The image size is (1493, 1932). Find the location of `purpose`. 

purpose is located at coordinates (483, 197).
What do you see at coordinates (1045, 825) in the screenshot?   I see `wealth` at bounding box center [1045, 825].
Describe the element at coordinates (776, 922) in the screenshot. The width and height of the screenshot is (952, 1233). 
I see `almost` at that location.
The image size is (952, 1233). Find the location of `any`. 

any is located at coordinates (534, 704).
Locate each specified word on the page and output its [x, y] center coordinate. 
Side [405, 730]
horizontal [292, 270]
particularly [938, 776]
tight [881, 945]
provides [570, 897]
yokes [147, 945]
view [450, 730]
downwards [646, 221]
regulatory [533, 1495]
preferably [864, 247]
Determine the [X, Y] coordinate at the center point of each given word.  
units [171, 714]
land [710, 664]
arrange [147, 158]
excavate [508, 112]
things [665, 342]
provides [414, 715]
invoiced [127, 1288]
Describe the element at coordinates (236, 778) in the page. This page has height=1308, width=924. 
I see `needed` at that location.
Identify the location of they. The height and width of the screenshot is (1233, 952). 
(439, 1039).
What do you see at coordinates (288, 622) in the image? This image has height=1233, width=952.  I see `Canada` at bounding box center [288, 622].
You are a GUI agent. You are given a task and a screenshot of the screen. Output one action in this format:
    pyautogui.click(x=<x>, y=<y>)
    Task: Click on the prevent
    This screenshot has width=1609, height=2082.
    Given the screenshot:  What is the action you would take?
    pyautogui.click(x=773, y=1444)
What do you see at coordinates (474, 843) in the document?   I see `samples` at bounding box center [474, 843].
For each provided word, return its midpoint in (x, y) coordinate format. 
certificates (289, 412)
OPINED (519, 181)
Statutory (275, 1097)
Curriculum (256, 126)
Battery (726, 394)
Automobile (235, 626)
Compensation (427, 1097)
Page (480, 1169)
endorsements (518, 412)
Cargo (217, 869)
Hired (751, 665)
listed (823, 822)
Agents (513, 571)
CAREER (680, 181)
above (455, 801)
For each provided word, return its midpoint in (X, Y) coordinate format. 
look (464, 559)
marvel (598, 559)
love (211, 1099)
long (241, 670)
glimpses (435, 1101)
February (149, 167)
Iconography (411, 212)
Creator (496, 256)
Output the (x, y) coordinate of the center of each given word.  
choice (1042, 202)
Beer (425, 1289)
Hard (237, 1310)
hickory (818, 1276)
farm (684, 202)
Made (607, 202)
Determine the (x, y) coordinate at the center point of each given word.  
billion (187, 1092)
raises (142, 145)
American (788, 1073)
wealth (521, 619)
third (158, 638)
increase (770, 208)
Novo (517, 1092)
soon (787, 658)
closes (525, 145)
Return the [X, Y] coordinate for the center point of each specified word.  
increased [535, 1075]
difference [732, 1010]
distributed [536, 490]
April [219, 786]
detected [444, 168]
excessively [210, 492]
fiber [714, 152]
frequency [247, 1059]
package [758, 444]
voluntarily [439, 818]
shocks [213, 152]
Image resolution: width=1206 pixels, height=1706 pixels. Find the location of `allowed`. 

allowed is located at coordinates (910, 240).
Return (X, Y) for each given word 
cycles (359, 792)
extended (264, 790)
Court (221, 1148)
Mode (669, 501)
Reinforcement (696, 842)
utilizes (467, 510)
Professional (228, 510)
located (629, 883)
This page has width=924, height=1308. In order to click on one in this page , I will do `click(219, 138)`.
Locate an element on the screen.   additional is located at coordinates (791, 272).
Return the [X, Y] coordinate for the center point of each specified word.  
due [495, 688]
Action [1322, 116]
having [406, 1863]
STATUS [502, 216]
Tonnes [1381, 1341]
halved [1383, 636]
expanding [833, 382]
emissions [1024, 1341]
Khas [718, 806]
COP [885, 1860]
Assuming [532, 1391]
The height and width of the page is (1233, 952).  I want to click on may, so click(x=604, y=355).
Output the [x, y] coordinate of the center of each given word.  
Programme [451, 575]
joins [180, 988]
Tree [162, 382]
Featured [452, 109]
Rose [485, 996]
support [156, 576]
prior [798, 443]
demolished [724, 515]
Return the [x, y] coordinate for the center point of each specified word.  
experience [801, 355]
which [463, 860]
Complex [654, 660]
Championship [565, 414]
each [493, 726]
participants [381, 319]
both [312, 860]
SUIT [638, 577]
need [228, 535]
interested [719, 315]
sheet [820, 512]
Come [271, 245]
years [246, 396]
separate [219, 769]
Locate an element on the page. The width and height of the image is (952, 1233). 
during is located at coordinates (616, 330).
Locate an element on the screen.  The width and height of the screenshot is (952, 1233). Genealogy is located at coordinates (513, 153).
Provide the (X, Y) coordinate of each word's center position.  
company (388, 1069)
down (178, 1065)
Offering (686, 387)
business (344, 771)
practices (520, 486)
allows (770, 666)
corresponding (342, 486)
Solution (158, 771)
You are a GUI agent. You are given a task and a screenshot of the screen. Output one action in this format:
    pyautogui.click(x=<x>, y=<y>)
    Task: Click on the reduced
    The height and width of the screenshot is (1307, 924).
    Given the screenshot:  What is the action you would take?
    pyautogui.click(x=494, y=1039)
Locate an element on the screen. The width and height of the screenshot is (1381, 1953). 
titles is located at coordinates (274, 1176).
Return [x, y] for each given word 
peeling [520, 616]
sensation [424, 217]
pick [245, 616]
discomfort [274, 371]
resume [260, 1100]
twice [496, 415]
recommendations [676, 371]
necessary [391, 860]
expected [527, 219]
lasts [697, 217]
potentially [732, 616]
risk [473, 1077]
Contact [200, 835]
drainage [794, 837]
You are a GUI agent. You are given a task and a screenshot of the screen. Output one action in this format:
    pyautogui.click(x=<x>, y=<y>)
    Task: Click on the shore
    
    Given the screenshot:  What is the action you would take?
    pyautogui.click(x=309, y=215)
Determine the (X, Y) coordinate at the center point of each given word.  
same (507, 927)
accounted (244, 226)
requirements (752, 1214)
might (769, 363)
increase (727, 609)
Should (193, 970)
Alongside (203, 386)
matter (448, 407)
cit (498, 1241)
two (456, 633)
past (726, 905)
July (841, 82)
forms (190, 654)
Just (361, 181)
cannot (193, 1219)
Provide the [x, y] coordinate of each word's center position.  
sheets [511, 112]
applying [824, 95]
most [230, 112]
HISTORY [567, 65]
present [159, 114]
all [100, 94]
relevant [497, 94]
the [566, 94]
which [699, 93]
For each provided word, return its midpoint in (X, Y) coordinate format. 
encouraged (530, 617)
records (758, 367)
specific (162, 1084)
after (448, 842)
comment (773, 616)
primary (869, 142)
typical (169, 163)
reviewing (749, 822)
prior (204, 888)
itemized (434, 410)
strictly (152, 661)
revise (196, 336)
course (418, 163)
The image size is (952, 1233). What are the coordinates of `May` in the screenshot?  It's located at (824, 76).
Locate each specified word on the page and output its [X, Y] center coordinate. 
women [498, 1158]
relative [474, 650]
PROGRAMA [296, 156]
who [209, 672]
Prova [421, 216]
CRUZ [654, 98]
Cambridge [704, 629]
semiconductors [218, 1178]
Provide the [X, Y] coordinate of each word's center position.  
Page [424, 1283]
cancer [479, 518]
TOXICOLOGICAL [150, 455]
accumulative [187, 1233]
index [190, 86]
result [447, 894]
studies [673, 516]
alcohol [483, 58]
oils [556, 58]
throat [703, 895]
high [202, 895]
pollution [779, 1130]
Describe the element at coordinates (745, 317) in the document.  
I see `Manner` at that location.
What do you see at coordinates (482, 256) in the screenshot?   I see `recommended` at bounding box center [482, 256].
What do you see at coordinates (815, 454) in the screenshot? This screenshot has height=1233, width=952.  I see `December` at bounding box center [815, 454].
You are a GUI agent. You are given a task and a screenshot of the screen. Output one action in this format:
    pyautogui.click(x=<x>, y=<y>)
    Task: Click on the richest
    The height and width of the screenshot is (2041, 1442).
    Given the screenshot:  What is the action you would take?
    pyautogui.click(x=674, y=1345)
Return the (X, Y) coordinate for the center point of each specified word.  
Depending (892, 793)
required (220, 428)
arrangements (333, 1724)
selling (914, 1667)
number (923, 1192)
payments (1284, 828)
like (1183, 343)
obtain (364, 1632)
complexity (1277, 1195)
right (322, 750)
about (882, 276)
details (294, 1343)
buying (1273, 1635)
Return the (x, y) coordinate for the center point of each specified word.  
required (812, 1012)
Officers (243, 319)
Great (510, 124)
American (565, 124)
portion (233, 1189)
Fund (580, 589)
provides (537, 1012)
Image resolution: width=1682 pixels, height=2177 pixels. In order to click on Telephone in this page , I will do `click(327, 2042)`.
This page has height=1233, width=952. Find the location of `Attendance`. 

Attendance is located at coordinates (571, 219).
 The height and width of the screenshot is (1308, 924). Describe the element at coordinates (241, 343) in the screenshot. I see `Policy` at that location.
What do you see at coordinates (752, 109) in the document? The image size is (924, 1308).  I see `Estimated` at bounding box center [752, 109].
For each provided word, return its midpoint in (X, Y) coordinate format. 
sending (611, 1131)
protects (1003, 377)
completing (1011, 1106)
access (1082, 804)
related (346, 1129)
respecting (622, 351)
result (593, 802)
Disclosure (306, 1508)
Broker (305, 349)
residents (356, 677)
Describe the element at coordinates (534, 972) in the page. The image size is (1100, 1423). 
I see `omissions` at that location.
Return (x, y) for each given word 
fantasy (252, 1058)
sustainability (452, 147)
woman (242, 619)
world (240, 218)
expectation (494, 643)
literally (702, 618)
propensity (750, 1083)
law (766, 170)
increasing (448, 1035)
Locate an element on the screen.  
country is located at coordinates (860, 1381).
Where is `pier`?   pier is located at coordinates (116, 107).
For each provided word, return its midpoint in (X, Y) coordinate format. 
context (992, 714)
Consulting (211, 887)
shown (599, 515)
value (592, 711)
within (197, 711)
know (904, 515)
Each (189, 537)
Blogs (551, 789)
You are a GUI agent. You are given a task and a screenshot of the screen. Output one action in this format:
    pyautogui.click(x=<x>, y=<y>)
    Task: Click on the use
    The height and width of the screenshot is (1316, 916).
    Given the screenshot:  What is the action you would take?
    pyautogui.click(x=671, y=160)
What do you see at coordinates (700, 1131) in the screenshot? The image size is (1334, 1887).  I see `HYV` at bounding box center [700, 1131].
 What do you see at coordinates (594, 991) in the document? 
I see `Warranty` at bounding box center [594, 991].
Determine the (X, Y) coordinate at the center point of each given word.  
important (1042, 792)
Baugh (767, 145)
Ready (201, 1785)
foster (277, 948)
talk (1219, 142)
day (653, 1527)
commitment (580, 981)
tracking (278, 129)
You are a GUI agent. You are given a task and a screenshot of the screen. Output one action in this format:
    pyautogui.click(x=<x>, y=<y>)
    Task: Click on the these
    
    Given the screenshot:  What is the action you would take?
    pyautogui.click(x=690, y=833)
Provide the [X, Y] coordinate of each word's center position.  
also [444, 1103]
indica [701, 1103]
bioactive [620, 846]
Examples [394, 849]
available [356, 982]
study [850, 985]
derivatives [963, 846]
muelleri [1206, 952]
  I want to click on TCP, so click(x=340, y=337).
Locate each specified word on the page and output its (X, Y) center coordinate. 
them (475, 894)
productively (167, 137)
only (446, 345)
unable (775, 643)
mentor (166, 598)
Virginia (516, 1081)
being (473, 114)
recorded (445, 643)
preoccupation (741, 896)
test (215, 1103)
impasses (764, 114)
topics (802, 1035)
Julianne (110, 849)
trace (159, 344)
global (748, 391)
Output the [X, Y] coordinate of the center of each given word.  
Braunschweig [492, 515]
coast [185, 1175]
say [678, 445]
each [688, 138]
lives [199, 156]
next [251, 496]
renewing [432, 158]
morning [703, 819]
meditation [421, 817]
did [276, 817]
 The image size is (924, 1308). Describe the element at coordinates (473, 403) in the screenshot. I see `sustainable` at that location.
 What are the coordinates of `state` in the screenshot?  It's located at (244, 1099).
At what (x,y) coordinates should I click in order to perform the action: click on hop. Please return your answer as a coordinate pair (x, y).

Written request: Rewrite the entries starting at the line containing "coast [185, 1175]" and ending with the final entry, swapping "meditation" for "reflection" and leaving everything else unchanged.

Task result:
coast [185, 1175]
say [678, 445]
each [688, 138]
lives [199, 156]
next [251, 496]
renewing [432, 158]
morning [703, 819]
reflection [421, 817]
did [276, 817]
 The image size is (924, 1308). Describe the element at coordinates (473, 403) in the screenshot. I see `sustainable` at that location.
 What are the coordinates of `state` in the screenshot?  It's located at (244, 1099).
At what (x,y) coordinates should I click in order to perform the action: click on hop. Please return your answer as a coordinate pair (x, y).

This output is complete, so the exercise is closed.